- **Exercise prompt**
Please retype all of the entries below, character for character.
-- begin --
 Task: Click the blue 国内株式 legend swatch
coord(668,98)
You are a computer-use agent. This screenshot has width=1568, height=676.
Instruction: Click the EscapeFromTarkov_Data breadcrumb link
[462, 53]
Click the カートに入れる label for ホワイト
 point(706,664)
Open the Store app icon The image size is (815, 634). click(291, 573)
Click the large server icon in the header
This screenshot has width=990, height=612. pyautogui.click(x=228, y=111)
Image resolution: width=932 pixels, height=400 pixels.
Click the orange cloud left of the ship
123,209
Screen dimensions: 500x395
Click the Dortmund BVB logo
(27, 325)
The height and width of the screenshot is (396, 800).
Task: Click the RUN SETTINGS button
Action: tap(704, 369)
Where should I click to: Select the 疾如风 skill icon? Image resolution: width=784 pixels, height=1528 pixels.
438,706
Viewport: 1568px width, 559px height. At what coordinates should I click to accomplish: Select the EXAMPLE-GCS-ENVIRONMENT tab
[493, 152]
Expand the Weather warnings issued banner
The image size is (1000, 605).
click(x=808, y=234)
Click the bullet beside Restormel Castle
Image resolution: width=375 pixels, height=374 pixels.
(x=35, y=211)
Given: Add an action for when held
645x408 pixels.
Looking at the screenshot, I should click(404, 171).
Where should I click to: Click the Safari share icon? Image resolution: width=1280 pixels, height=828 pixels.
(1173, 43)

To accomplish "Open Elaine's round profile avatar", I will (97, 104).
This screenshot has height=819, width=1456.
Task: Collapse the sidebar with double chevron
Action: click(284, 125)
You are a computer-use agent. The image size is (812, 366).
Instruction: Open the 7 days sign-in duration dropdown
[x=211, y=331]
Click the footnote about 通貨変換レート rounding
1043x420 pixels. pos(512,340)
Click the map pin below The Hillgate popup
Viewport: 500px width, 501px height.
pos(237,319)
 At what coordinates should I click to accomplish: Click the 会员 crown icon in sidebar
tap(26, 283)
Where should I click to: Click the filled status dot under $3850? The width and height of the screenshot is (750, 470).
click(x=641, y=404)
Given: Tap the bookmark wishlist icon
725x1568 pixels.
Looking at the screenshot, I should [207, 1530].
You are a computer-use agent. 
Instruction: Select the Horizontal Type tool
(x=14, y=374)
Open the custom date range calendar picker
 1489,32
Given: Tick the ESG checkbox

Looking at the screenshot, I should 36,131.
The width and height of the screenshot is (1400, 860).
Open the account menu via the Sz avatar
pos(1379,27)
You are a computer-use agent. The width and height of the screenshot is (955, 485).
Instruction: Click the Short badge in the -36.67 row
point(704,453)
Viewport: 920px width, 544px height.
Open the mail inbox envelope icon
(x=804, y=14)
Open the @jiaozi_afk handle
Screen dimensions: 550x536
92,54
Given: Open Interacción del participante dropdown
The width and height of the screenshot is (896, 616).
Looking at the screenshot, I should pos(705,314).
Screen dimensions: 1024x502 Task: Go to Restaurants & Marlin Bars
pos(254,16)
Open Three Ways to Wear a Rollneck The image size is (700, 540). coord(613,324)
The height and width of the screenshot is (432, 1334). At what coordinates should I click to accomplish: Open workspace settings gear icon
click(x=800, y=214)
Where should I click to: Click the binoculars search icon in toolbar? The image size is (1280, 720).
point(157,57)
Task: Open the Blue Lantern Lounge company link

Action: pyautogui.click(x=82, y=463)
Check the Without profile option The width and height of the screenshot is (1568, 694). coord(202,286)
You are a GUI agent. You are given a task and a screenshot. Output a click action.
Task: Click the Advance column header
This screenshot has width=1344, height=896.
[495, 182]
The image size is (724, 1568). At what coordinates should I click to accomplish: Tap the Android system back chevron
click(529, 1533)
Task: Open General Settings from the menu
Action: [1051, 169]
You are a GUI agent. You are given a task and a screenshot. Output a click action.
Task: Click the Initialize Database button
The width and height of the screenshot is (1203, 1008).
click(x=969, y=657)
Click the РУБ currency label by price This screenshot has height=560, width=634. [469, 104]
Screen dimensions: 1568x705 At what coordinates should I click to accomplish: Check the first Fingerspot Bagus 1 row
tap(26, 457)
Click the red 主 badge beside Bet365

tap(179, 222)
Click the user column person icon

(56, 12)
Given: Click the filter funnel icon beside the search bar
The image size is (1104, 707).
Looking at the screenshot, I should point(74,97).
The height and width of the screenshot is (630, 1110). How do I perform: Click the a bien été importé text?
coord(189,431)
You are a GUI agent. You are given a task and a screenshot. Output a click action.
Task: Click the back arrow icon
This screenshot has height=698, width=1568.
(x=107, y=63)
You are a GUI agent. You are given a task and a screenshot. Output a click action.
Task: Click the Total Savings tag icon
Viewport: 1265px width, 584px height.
-- end --
- **Result**
 Task: Click the blue 国内株式 legend swatch
coord(668,98)
You are a computer-use agent. This screenshot has width=1568, height=676.
Instruction: Click the EscapeFromTarkov_Data breadcrumb link
[462, 53]
Click the カートに入れる label for ホワイト
 point(706,664)
Open the Store app icon The image size is (815, 634). click(291, 573)
Click the large server icon in the header
This screenshot has width=990, height=612. pyautogui.click(x=228, y=111)
Image resolution: width=932 pixels, height=400 pixels.
Click the orange cloud left of the ship
123,209
Screen dimensions: 500x395
Click the Dortmund BVB logo
(27, 325)
The height and width of the screenshot is (396, 800).
Task: Click the RUN SETTINGS button
Action: tap(704, 369)
Where should I click to: Select the 疾如风 skill icon? Image resolution: width=784 pixels, height=1528 pixels.
438,706
Viewport: 1568px width, 559px height. At what coordinates should I click to accomplish: Select the EXAMPLE-GCS-ENVIRONMENT tab
[493, 152]
Expand the Weather warnings issued banner
The image size is (1000, 605).
click(x=808, y=234)
Click the bullet beside Restormel Castle
Image resolution: width=375 pixels, height=374 pixels.
(x=35, y=211)
Given: Add an action for when held
645x408 pixels.
Looking at the screenshot, I should click(404, 171).
Where should I click to: Click the Safari share icon? Image resolution: width=1280 pixels, height=828 pixels.
(1173, 43)

To accomplish "Open Elaine's round profile avatar", I will (97, 104).
This screenshot has height=819, width=1456.
Task: Collapse the sidebar with double chevron
Action: click(284, 125)
You are a computer-use agent. The image size is (812, 366).
Instruction: Open the 7 days sign-in duration dropdown
[x=211, y=331]
Click the footnote about 通貨変換レート rounding
1043x420 pixels. pos(512,340)
Click the map pin below The Hillgate popup
Viewport: 500px width, 501px height.
pos(237,319)
 At what coordinates should I click to accomplish: Click the 会员 crown icon in sidebar
tap(26, 283)
Where should I click to: Click the filled status dot under $3850? The width and height of the screenshot is (750, 470).
click(x=641, y=404)
Given: Tap the bookmark wishlist icon
725x1568 pixels.
Looking at the screenshot, I should [207, 1530].
You are a computer-use agent. 
Instruction: Select the Horizontal Type tool
(x=14, y=374)
Open the custom date range calendar picker
 1489,32
Given: Tick the ESG checkbox

Looking at the screenshot, I should 36,131.
The width and height of the screenshot is (1400, 860).
Open the account menu via the Sz avatar
pos(1379,27)
You are a computer-use agent. The width and height of the screenshot is (955, 485).
Instruction: Click the Short badge in the -36.67 row
point(704,453)
Viewport: 920px width, 544px height.
Open the mail inbox envelope icon
(x=804, y=14)
Open the @jiaozi_afk handle
Screen dimensions: 550x536
92,54
Given: Open Interacción del participante dropdown
The width and height of the screenshot is (896, 616).
Looking at the screenshot, I should pos(705,314).
Screen dimensions: 1024x502 Task: Go to Restaurants & Marlin Bars
pos(254,16)
Open Three Ways to Wear a Rollneck The image size is (700, 540). coord(613,324)
The height and width of the screenshot is (432, 1334). At what coordinates should I click to accomplish: Open workspace settings gear icon
click(x=800, y=214)
Where should I click to: Click the binoculars search icon in toolbar? The image size is (1280, 720).
point(157,57)
Task: Open the Blue Lantern Lounge company link

Action: pyautogui.click(x=82, y=463)
Check the Without profile option The width and height of the screenshot is (1568, 694). coord(202,286)
You are a GUI agent. You are given a task and a screenshot. Output a click action.
Task: Click the Advance column header
This screenshot has width=1344, height=896.
[495, 182]
The image size is (724, 1568). At what coordinates should I click to accomplish: Tap the Android system back chevron
click(529, 1533)
Task: Open General Settings from the menu
Action: [1051, 169]
You are a GUI agent. You are given a task and a screenshot. Output a click action.
Task: Click the Initialize Database button
The width and height of the screenshot is (1203, 1008).
click(x=969, y=657)
Click the РУБ currency label by price This screenshot has height=560, width=634. [469, 104]
Screen dimensions: 1568x705 At what coordinates should I click to accomplish: Check the first Fingerspot Bagus 1 row
tap(26, 457)
Click the red 主 badge beside Bet365

tap(179, 222)
Click the user column person icon

(56, 12)
Given: Click the filter funnel icon beside the search bar
The image size is (1104, 707).
Looking at the screenshot, I should point(74,97).
The height and width of the screenshot is (630, 1110). How do I perform: Click the a bien été importé text?
coord(189,431)
You are a GUI agent. You are given a task and a screenshot. Output a click action.
Task: Click the back arrow icon
This screenshot has height=698, width=1568.
(x=107, y=63)
You are a GUI agent. You are given a task and a screenshot. Output a click action.
Task: Click the Total Savings tag icon
Viewport: 1265px width, 584px height.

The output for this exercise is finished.